HEXOSE OXIDATION BY AN ENZYME SYSTEM OF MALLEOMYCES PSEUDOMALLEI

Abstract

Preparation and partial purification of a hexose oxidase from the pathogen M. pseudomallei is described. Oxidation of glucose and galactose to their corresponding hexonic acids was determined. In the case of galactose, absence of a demonstrable "galacto-waldenase" reaction was noted. The enzyme preparation differs from others described in that oxidation of the above substrates beyond gluconate or galactonate does not occur. The complete system can be precipitated by (NH4)2SO4 and purified further with MnCl2 or protamine sulfate.

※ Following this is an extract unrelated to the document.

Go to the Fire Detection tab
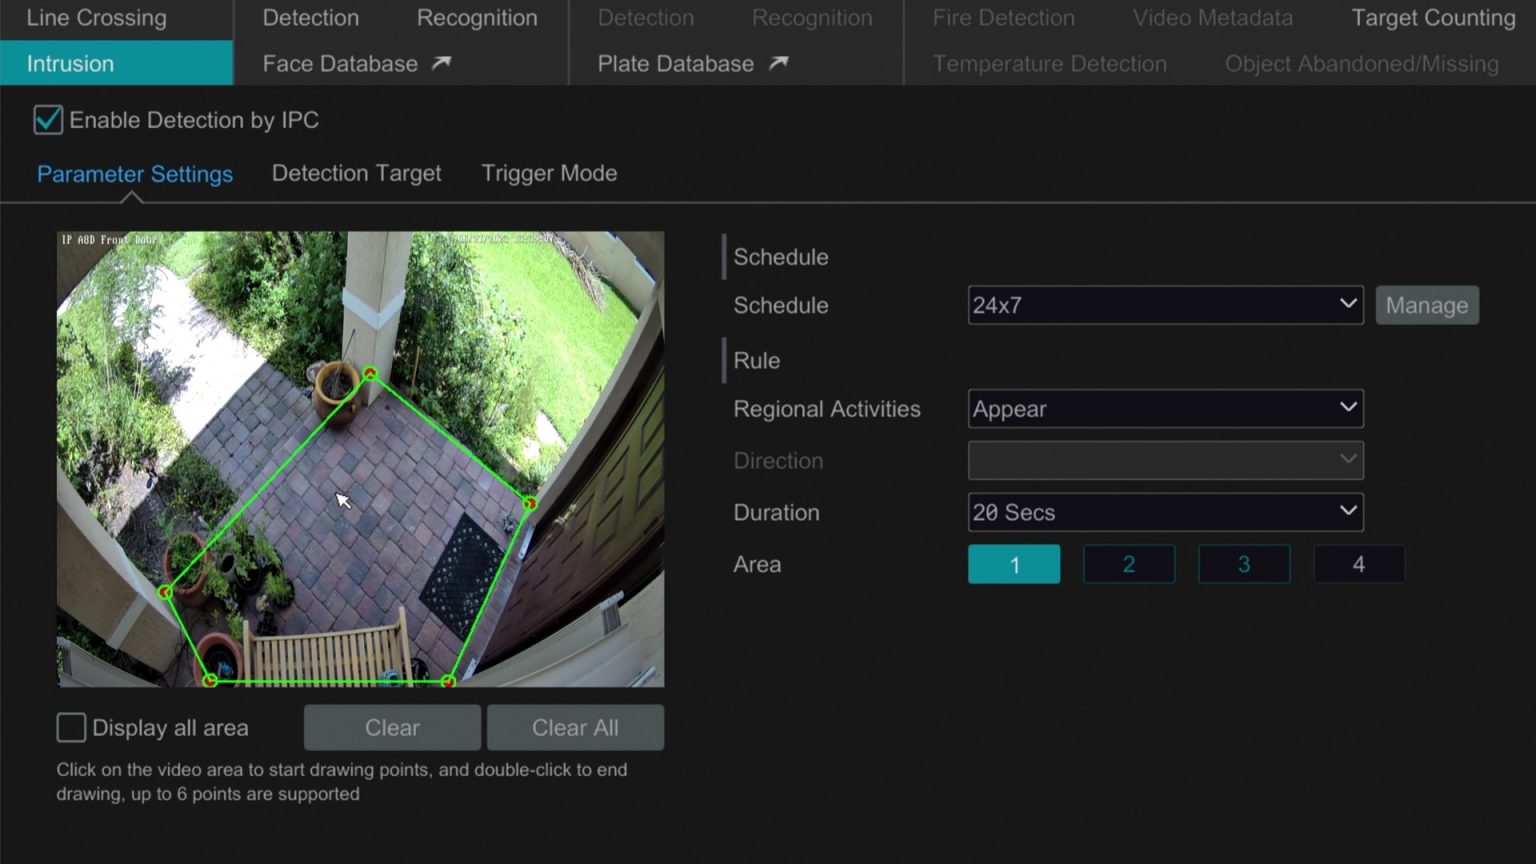The height and width of the screenshot is (864, 1536). click(1003, 17)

The enzyme system is not stimulated by added adenosinetriphosphate, diphosphopyridine nucleotide, triphospho pyridine nucleotide or Mg++. L-allose, L-altrose, D-arabinose, D-fructose, D-fructose-6-phosphate, D-fructose-1, 6-diphosphate, D-gulose, D-mannese-D-ribose, D-talose, D-xylose, malate, fumarate, alpha-keto-glutarate, glycerol, lactate, oxalacetate, acetate, citrate, pyruvate and succinate are not oxidized by the enzyme preparation. A modified procedure for disrupting bacterial cells by grinding in the Waring Blendor is described.